- Exercise description:
Across the data below, count every line where the string "agent" appears. Answer with the number alone.

- Listed records:
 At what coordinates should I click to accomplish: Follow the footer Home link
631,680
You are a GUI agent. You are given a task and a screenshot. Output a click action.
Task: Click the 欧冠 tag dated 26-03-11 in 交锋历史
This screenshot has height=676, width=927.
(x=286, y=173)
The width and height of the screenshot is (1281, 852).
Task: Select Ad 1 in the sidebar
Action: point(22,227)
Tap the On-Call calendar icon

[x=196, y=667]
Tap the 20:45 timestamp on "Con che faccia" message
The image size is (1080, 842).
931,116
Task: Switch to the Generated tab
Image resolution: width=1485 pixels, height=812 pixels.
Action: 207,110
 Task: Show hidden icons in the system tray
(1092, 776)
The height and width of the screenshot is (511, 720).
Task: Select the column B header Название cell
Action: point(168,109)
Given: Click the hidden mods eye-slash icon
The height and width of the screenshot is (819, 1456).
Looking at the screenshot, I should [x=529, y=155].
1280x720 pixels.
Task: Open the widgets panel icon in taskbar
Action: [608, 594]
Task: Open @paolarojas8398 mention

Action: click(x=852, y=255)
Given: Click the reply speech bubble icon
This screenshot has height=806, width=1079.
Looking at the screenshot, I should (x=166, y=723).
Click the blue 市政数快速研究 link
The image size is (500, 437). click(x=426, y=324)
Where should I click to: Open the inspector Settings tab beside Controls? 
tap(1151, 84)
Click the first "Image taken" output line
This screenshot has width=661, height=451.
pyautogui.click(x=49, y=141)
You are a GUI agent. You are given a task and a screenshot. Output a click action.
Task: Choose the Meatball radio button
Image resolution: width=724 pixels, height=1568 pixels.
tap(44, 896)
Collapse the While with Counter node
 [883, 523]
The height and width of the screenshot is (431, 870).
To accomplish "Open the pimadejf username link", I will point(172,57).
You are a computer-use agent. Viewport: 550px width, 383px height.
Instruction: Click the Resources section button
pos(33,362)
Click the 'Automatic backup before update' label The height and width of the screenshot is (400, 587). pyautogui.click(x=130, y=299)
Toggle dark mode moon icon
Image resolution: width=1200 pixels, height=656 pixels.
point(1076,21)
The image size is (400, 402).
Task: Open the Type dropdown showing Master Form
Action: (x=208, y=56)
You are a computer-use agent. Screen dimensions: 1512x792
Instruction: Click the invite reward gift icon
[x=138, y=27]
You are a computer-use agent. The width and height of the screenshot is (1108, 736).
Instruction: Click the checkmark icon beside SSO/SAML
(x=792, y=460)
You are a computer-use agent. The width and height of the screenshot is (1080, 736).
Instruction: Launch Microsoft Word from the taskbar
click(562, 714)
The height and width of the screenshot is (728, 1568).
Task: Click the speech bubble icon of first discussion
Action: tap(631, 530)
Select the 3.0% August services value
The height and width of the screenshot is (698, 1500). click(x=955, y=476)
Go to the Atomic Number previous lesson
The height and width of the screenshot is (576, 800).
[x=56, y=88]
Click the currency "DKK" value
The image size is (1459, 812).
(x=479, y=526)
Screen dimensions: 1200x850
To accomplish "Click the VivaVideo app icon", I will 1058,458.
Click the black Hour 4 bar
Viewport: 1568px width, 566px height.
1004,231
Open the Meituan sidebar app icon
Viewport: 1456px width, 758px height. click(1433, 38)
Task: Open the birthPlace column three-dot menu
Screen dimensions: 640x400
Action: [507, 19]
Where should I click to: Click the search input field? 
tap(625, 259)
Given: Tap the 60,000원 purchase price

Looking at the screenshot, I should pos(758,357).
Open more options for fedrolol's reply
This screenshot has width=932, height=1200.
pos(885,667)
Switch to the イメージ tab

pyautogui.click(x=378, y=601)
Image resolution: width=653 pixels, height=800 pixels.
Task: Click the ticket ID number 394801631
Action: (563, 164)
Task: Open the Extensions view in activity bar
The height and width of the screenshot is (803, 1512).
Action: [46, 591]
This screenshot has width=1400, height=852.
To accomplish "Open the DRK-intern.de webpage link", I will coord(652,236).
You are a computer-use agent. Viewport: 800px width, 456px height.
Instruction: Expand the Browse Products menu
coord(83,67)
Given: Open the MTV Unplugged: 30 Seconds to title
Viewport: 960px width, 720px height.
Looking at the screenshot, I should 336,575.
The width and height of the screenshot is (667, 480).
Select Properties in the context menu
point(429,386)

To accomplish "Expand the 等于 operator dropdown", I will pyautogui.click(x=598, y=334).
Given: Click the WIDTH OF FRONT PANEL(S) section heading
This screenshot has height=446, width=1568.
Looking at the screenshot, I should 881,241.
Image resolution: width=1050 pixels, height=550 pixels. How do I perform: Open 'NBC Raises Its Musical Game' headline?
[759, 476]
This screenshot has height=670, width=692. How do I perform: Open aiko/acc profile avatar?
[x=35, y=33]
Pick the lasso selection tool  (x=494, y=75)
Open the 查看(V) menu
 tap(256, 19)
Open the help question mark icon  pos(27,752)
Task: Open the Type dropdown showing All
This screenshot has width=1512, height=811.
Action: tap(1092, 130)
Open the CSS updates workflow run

- Task response:
7